While I enjoyed the rental, as I was born more than a decade after the majority of these shows were gone from Saturday mornings, I don't really recommend it to buy unless you really do want just a sampling of Hanna-Barbara's early shows. Most of the half-hour shows are on DVD; I think only about half of the funny animal shorts are, though they probably all turn up on Boomerang.

Switched to more Bowery Boys as I finished dinner. We skipped ahead to the early 50s movies, the ones with just Sach, Slip, Chuck, Butch, and frequently Louie. All five find themselves Loose In London when a lawyer tells Sach he's expected to inherit from a kindly British earl. The other members of the earl's family aren't happy with these vulgar American upstarts. They first try to scare Sach and the others off. When they just ignore it, they decide to take matters into their own hands and kill the earl and the Boys!

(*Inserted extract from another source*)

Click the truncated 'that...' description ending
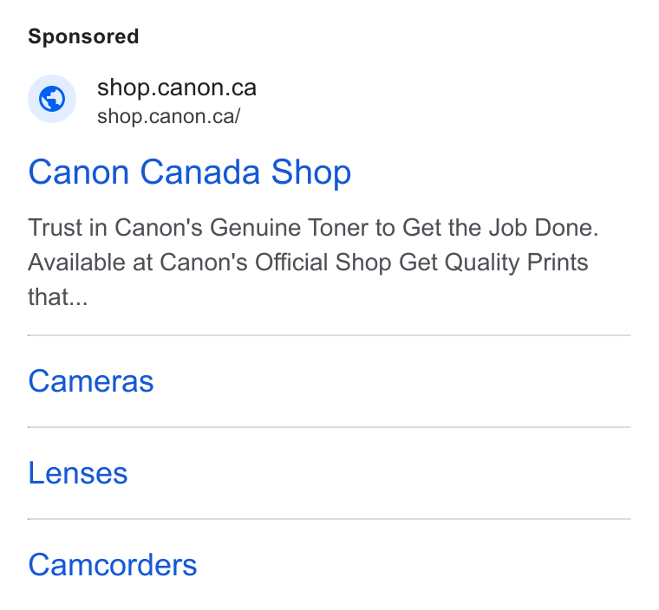 click(58, 297)
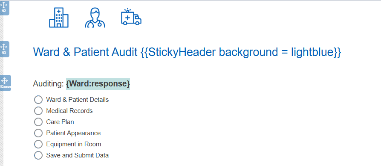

Positive Note...Even with all the negatives I noted above, it was nice to see those Hanna-Barbara shows, in a few cases for the first time. I knew Johnny Quest, the sitcoms, and most of the funny animals well from their appearances on cable and frequent revivals during my childhood. I never heard of Space Ghost until his talk show started on Cartoon Network, or Frankenstein Jr. and the Incredibles until I saw them mentioned online.